— START OF SELECTED TEXT —

An Introduction to the Foundational Model of Image Segmentation — Segment Anything (SAM)

11 min readApr 21, 2023

Kirillov et al., “Segment Anything, ” In Arxiv Preprint.

Project page: https://segment-anything.com/

Paper link: https://arxiv.org/abs/2304.02643

Demo link: https://segment-anything.com/demo

The Facebook research team FAIR introduces Segment Anything, releasing the Foundation Model for image segmentation called Segment Anything Model (SAM), along with the corresponding training dataset (SA-1B). SAM supports various prompts to predict different types of image segmentation (Interactive Segmentation, Semantic Segmentation, Instance Segmentation, Foreground Segmentation, etc.). Experiments demonstrate that the SAM model can adapt in a zero-shot manner to tasks not seen in the training set (such as Edge Segmentation, Object Proposal, and Instance Segmentation).

— END OF SELECTED TEXT —
— START OF RECORDS —

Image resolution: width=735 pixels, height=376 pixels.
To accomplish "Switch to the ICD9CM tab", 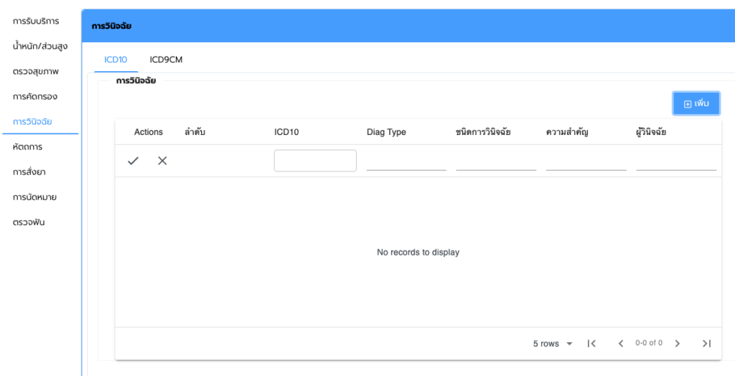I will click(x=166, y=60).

— END OF RECORDS —
— START OF RECORDS —

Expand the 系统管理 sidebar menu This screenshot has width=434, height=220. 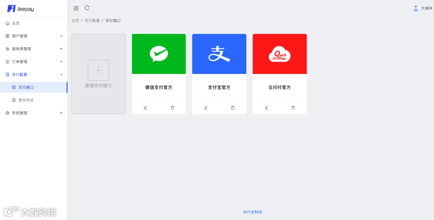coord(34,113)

— END OF RECORDS —

AIM >> Write the next part of the introduction to the Segment Anything Model, picking up after its final sentence. The data has no connection to the text about the Segment Anything Model.

WRITTEN ANSWER >>
Due to the lack of a large number of segmentation datasets on the internet, the paper devotes a significant portion to discussing how to collect extensive datasets. Although this paper has just been released, the community has already developed many applications that combine SAM, such as integrating SAM’s predicted masks with the image generation model Stable Diffusion. This integration further extends the possibilities of changing generated categories or colors based on masks, and so on. It is highly recommended for everyone to first visit the project page: Segment Anything and explore the interactive UI provided by SAM to see the achievable effects.

Concept

Foundational Model:

The concept of a Foundational Model revolves around training on large-scale datasets and adapting to various datasets/tasks. Although similar to the notion of pre-trained models in recent years, Foundational Models emphasize the size of the data collection. Moreover, the models aim to possess generalization capabilities, more specifically, zero-shot abilities. Even if a model has not learned a task during training, it can still achieve corresponding results by providing appropriate prompts. Designing a Foundational Model involves examining three aspects (tasks, models, and data):

What tasks should be learned to enable the model’s zero-shot generalization?
What model architecture should be chosen?
How can diverse data be collected?

Prompt:

Existing Foundational Models offer prompts, allowing users to input different types of prompts to execute various downstream tasks. Prompts are not limited to textual information (Text) but can also incorporate spatial information (Bounding box, Point, Mask, Layout, etc.).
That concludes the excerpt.